Exercise requirements: Write out the records in full, exactly as given, but without the images.

Information given:

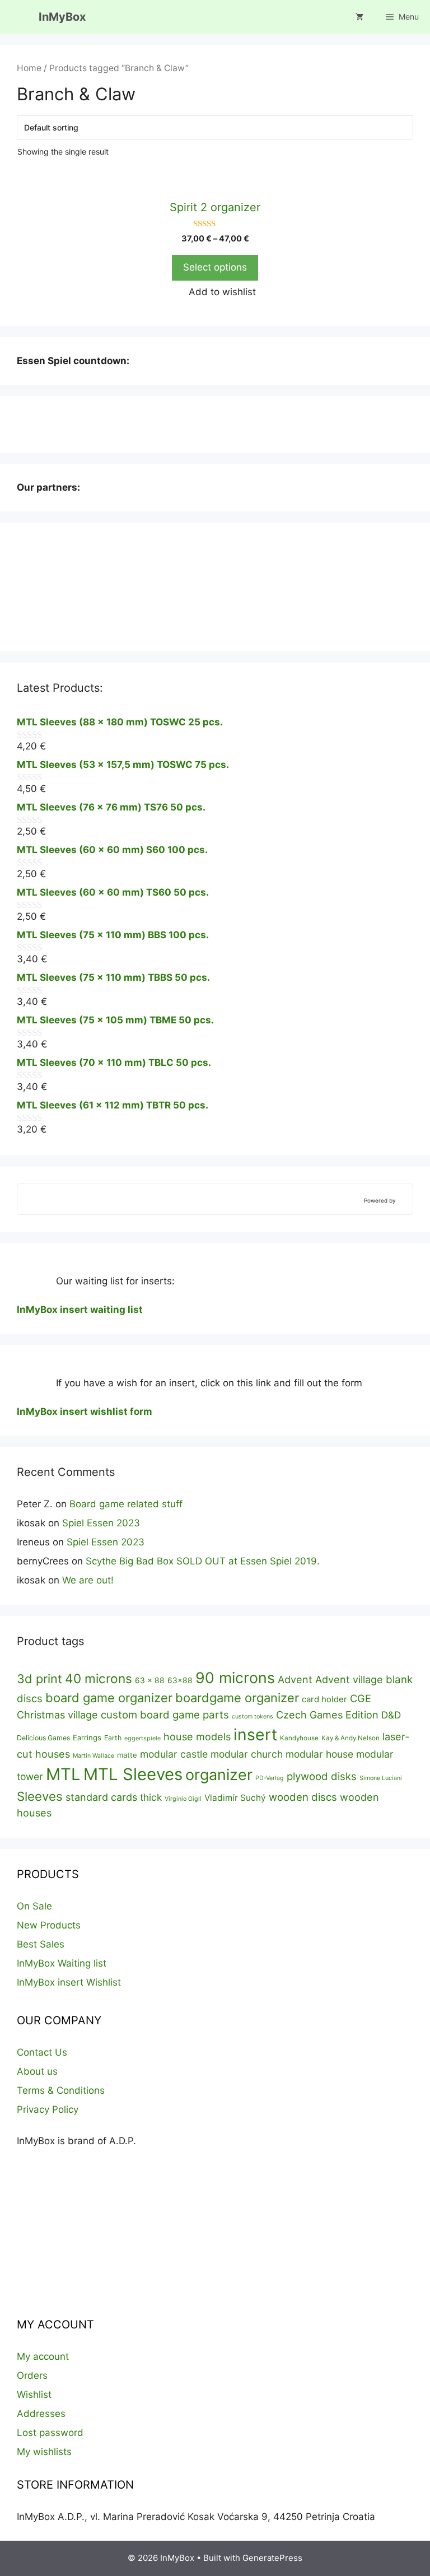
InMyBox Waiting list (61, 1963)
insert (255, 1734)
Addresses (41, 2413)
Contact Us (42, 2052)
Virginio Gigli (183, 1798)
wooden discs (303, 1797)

Solution for this task:
InMyBox Waiting list (61, 1963)
insert (255, 1734)
Addresses (41, 2413)
Contact Us (42, 2052)
Virginio Gigli (183, 1798)
wooden discs (303, 1797)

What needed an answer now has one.